In mid-August, FDA and OSHA published a joint Employee Health and Food Safety Checklist for FDA-regulated human and animal food operations to use when assessing operations during COVID-19. With businesses still having to temporarily shut down, or just getting back to opening, the checklist remains timely, as it was developed primarily for farms and facilities that are restarting after a shutdown or reassessing operations due to changes made because of the pandemic.
Though rather lengthy at 16 pages, FDA notes that it is “not exhaustive” of all the things that facilities may need to be doing for employee health and food safety during the pandemic, but there also will be items that may not be specifically applicable to your facility. Additionally, it is not considered to be a regulatory document or guidance. Rather, as FDA stated in a September webinar, it should be seen as “a tool to trigger the thinking process.”
As such, FDA investigators “won’t be asking these questions and documenting response or documenting adherence to the checklist as part of the regulatory process.…We won’t be using this information to build cases against firms,” it was stated.
But, I would recommend that all of that be taken with a bit of skepticism, as it also was noted that this “resource document” is based on regulation and links to guidance. In fact, nearly every question includes a reference, footnote, or link to regulation or guidance. So it would seem to me that an investigator certainly could ask any of the questions from the checklist during an inspection, as it also provides a simplified way for them to determine if you have implemented the referenced regulation or guidance.
Divided into two parts, the checklist includes:
- Employee Health and Social Distancing Checklist with considerations for employee health, screening, and operation configuration for social distancing to prevent or minimize the spread of COVID-19.
- Food Safety Checklist. This reiterates that there is no evidence of food or food packaging being associated with transmission of COVID-19, but notes that work environments where workers are in close contact may contribute to worker exposures. So the checklist is intended to focus on potential impacts of pandemic-related changes on the Food Safety Plan, HACCP plan, and CGMPs (e.g., to personnel, suppliers, and incoming ingredients).
While an inspector may not “document” response, adherence, or observations directly related to either checklist, I would highly recommend that all food facilities review the document, determine the items applicable to your facility, and check your activities against it.

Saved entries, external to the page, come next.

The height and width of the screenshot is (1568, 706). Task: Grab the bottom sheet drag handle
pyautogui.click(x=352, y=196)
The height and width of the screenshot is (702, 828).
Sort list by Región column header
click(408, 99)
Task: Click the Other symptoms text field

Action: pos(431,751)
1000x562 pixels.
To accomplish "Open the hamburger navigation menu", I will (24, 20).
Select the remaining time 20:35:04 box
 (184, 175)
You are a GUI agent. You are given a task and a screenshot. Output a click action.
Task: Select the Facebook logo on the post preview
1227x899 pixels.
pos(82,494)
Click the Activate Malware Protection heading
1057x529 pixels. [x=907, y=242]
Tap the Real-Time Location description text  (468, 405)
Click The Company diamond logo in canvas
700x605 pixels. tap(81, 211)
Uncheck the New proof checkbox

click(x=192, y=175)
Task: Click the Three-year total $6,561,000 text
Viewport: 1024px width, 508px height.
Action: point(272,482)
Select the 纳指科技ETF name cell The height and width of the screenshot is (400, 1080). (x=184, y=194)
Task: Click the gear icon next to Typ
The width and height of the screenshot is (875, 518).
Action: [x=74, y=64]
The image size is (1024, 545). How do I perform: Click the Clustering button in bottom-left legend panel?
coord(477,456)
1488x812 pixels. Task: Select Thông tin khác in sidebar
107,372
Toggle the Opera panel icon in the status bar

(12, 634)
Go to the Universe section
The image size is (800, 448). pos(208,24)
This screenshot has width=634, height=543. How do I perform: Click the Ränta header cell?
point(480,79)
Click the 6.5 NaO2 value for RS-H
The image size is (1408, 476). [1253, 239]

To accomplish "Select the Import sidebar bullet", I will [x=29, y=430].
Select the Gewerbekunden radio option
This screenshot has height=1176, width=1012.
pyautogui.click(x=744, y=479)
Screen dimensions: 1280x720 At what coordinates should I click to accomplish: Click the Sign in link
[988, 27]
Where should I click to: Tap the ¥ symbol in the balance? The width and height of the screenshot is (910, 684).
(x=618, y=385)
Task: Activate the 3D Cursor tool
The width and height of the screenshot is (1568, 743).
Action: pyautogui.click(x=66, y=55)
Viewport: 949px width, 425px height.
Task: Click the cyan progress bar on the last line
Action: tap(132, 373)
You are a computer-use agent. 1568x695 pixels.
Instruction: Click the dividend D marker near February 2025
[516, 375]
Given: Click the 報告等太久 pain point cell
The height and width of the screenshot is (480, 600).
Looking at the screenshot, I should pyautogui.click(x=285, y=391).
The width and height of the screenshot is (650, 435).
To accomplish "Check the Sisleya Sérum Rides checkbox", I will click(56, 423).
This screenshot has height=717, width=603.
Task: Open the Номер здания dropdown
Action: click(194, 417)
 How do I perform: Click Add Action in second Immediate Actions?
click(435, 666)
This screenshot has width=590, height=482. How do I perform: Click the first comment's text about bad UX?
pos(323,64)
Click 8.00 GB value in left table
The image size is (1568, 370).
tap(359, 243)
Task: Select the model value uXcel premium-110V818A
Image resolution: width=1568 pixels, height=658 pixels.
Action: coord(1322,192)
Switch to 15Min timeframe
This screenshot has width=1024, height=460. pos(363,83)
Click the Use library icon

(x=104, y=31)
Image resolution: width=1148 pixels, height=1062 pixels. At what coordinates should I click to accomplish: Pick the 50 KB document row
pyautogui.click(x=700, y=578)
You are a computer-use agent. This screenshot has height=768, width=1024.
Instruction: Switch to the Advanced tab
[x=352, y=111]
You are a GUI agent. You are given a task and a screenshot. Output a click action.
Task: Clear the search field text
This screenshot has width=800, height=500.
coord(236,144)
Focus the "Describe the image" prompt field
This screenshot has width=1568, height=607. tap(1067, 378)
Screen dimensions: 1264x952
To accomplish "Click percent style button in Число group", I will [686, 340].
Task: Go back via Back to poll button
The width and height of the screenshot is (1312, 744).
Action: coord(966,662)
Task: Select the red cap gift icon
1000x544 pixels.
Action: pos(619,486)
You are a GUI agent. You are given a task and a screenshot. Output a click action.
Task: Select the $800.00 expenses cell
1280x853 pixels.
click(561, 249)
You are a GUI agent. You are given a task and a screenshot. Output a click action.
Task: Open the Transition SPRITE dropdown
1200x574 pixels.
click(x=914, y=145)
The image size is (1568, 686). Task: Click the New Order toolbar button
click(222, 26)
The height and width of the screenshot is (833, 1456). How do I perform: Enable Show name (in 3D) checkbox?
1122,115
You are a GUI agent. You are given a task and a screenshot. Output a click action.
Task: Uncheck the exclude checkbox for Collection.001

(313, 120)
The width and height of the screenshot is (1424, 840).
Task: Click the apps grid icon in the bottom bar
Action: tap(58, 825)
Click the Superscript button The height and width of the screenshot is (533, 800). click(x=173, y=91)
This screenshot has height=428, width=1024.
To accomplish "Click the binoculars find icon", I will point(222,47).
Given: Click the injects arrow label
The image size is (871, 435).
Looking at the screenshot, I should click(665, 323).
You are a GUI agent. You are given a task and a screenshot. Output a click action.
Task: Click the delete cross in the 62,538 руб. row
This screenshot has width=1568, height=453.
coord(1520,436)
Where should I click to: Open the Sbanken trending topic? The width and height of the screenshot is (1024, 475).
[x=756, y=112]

And I would recommend that you do this sooner rather than later. Although routine inspections were postponed because of the pandemic, FDA has now restarted these, prioritizing facilities using a risk-based system. Additionally, throughout the pandemic, FDA has conducted foreign and domestic mission-critical inspections (e.g., due to a foodborne outbreak, follow up to a recall, root-cause investigations, serious-injury consumer complaints, etc.).
An investigator may not specifically ask: “Are procedures in place that require symptomatic workers to stay home or go home if they develop symptoms during the work day?”; “Have there been changes to your ingredient suppliers or ingredients that may require you to consider new hazards, or reconsider your evaluation of your hazards, and whether you need to make changes as a result?”; or the exact recitation of any other question in the checklist.
But you can bet on the fact that the employee health questions will be asked in some form ahead of time for the investigator’s own safety; and hazard evaluations relative to changes will be a point on their general inspection checklist.
For “the foreseeable future,” FDA will be pre-announcing inspections — again, for the safety of the investigator and the firm’s employees and to ensure the appropriate staff are on-site. But last-minute reviews, updates, and implementations are rarely a good thing, and often are easy to detect as last-minute — if only because it’s obviously not become a part of the culture — food safety or otherwise. But that is a whole ’nother topic for another column.